*** DATA FOR ANALYSIS ***

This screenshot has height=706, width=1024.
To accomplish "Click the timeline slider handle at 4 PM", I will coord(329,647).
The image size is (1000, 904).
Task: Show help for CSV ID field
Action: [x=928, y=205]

*** End of DATA FOR ANALYSIS ***

### THE TASK
Every line of the data must appear again in the answer, exactly as written.

### COMPLETED EXERCISE
This screenshot has height=706, width=1024.
To accomplish "Click the timeline slider handle at 4 PM", I will coord(329,647).
The image size is (1000, 904).
Task: Show help for CSV ID field
Action: [x=928, y=205]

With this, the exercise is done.